Some records
## BEGIN

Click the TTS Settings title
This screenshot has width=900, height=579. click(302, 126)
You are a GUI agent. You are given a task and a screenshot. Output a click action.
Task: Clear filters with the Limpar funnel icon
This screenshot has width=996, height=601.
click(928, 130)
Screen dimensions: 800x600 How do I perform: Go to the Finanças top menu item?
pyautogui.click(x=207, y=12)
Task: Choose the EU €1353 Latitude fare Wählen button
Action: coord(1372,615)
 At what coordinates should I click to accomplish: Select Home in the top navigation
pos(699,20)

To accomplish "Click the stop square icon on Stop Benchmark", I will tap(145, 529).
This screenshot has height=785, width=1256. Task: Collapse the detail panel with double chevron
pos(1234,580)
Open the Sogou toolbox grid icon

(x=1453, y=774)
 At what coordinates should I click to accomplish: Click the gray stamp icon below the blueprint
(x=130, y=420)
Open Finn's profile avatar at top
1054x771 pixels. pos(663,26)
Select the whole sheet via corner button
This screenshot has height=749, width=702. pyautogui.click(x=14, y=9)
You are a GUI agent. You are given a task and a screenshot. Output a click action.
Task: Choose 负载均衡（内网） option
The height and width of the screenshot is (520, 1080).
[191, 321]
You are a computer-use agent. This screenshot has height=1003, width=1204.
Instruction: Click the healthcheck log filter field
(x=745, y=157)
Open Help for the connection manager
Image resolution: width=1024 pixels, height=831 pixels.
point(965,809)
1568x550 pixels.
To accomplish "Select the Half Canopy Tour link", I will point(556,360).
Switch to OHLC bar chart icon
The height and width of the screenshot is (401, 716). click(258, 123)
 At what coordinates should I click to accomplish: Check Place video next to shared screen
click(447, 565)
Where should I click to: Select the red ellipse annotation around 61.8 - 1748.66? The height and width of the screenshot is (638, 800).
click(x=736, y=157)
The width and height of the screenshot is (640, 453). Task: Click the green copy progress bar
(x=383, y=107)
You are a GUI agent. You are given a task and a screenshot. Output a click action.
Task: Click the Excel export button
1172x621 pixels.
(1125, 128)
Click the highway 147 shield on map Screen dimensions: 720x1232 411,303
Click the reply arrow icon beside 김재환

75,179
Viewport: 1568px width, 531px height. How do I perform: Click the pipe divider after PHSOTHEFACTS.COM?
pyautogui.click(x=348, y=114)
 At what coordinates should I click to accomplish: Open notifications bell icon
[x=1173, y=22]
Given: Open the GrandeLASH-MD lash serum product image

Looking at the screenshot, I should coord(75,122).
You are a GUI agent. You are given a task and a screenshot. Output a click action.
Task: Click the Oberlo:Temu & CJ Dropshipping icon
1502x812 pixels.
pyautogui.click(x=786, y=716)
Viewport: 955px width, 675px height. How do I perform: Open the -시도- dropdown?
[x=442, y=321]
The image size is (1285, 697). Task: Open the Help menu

## END

**GIVEN TASK**
Turn the records above into a numbered list, one entry per line, with the blank lines dropped.

**TASK RESULT**
1. Click the TTS Settings title
2. This screenshot has width=900, height=579. click(302, 126)
3. You are a GUI agent. You are given a task and a screenshot. Output a click action.
4. Task: Clear filters with the Limpar funnel icon
5. This screenshot has width=996, height=601.
6. click(928, 130)
7. Screen dimensions: 800x600 How do I perform: Go to the Finanças top menu item?
8. pyautogui.click(x=207, y=12)
9. Task: Choose the EU €1353 Latitude fare Wählen button
10. Action: coord(1372,615)
11.  At what coordinates should I click to accomplish: Select Home in the top navigation
12. pos(699,20)
13. To accomplish "Click the stop square icon on Stop Benchmark", I will tap(145, 529).
14. This screenshot has height=785, width=1256. Task: Collapse the detail panel with double chevron
15. pos(1234,580)
16. Open the Sogou toolbox grid icon
17. (x=1453, y=774)
18.  At what coordinates should I click to accomplish: Click the gray stamp icon below the blueprint
19. (x=130, y=420)
20. Open Finn's profile avatar at top
21. 1054x771 pixels. pos(663,26)
22. Select the whole sheet via corner button
23. This screenshot has height=749, width=702. pyautogui.click(x=14, y=9)
24. You are a GUI agent. You are given a task and a screenshot. Output a click action.
25. Task: Choose 负载均衡（内网） option
26. The height and width of the screenshot is (520, 1080).
27. [191, 321]
28. You are a computer-use agent. This screenshot has height=1003, width=1204.
29. Instruction: Click the healthcheck log filter field
30. (x=745, y=157)
31. Open Help for the connection manager
32. Image resolution: width=1024 pixels, height=831 pixels.
33. point(965,809)
34. 1568x550 pixels.
35. To accomplish "Select the Half Canopy Tour link", I will point(556,360).
36. Switch to OHLC bar chart icon
37. The height and width of the screenshot is (401, 716). click(258, 123)
38.  At what coordinates should I click to accomplish: Check Place video next to shared screen
39. click(447, 565)
40. Where should I click to: Select the red ellipse annotation around 61.8 - 1748.66? The height and width of the screenshot is (638, 800).
41. click(x=736, y=157)
42. The width and height of the screenshot is (640, 453). Task: Click the green copy progress bar
43. (x=383, y=107)
44. You are a GUI agent. You are given a task and a screenshot. Output a click action.
45. Task: Click the Excel export button
46. 1172x621 pixels.
47. (1125, 128)
48. Click the highway 147 shield on map Screen dimensions: 720x1232 411,303
49. Click the reply arrow icon beside 김재환
50. 75,179
51. Viewport: 1568px width, 531px height. How do I perform: Click the pipe divider after PHSOTHEFACTS.COM?
52. pyautogui.click(x=348, y=114)
53.  At what coordinates should I click to accomplish: Open notifications bell icon
54. [x=1173, y=22]
55. Given: Open the GrandeLASH-MD lash serum product image
56. Looking at the screenshot, I should coord(75,122).
57. You are a GUI agent. You are given a task and a screenshot. Output a click action.
58. Task: Click the Oberlo:Temu & CJ Dropshipping icon
59. 1502x812 pixels.
60. pyautogui.click(x=786, y=716)
61. Viewport: 955px width, 675px height. How do I perform: Open the -시도- dropdown?
62. [x=442, y=321]
63. The image size is (1285, 697). Task: Open the Help menu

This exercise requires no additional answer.